Host transcriptional profiling identifies B cell associated genes to be upregulated in individuals with asymptomatic COVID-19 and latent tuberculosis

Background SARS-CoV-2 infections resulted in a global pandemic with variable rates of COVID-19 morbidity worldwide. In high tuberculosis (TB) endemic regions it was observed that COVID-19 associated mortality was lower. Infection with Mycobacterium tuberculosis (MTB) has been shown to impact COVID-19 infections but the mechanisms involved are as yet unclear. Here we investigated the effect of latent MTB infection (LTBI) by studying host blood transcriptional profiles in individuals with Asymptomatic COVID-19. Methods We studied participants who had asymptomatic COVID-19 compared with those who had LTBI as well COVID (LTBI-COVID).

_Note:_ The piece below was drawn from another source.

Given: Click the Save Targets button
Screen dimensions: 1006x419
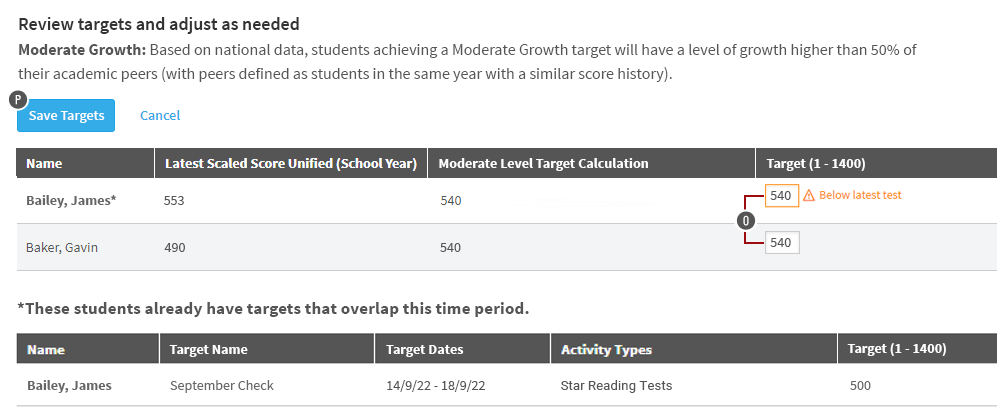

Participants were aged 35.5 (+-9.2) years and comprised 27% females. Whole blood transcriptional profiles were investigated using RNA microarray analysis of individuals. Results Comparison of the LTBI-COVID and COVID groups revealed 58 differentially expressed genes (DEGs) of which 44 were upregulated and 13 were downregulated. Cluster profiler analysis showed upregulation of innate immunity associated genes (CLEC12A, TRIM15, FCRL3) upregulated in LTBI-COVID. A GO enrich analysis showed upregulation of B cell activation associated with (IL-7, SHLD1, TFRC, and FCRL3). There was a downregulation of RNF5 associated with the STING pathway. Conclusions B cell activation would lead to increased humoral immunity and enhanced uptake of pathogens by macrophages. CLEC12A and RNF5 are associated with dampening of excessive inflammation which reduces risks of COVID-19. These data support the protective role of latent TB infection associated with reduced severity of COVID-19.